Sometimes he gets annoyed about the way things are discussed. His profession is not just a means for making money. Trying to reconcile economic and climate issues is a challenge for society to which he wants to contribute. A few days ago, he visited the port of Rotterdam to take a look at the hydrogen network currently under construction there. A “great day” that made him more hopeful that Europe will soon make faster progress. Paul Meerkamp
The world is again hopping on the fossil fuel train – this is the impression you could get from today’s issue. Bulgaria wants to reverse its coal phase-out plans because exporting electricity proves to be quite lucrative. In Colombia, its Minister of Finance warns against a rushed energy transition – government revenues from oil and coal exports are at risk. And in Alaska, Joe Biden approved a major oil and gas project. The state government is happy about the revenues and jobs.

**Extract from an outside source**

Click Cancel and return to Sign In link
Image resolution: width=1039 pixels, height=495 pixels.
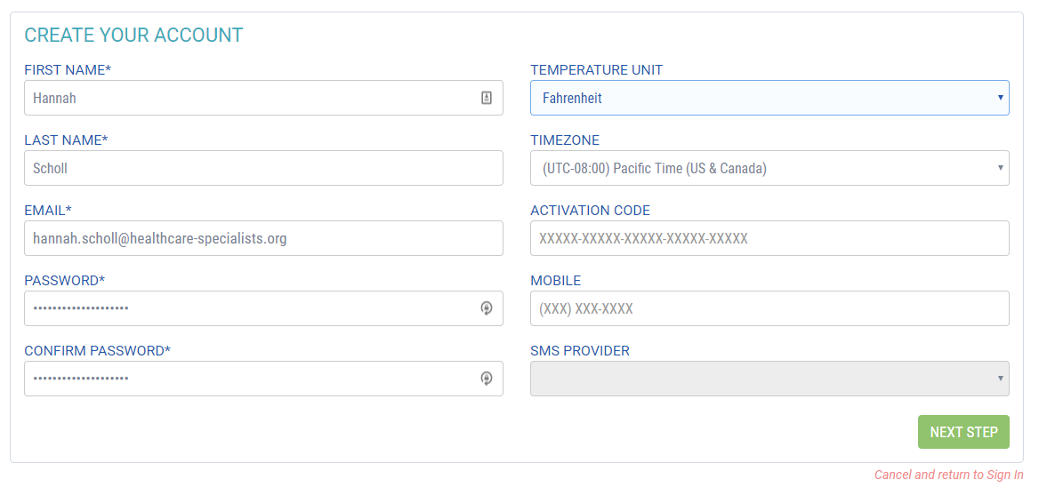948,475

However, there are also glimmers of hope for the climate. If energy prices fall again, fossil projects could lose their profitability, as our analyses of Bulgaria and Colombia show. And there are many indications that demand for fossil fuels will continue to decline over the coming years: Fewer coal-fired power plants are being planned; and the EU intends to continue to push for an end to fossil fuels at COP28.
Today’s issue once again highlights the need for a just energy transition. If national revenues from the export of fossil energy sources break away, both the already deprived and ordinary workers – for example in the coal mining industry – are the first ones to suffer the consequences. The topics of climate funding and the just transition will at the latest come up again at the World Bank Spring Meeting in April.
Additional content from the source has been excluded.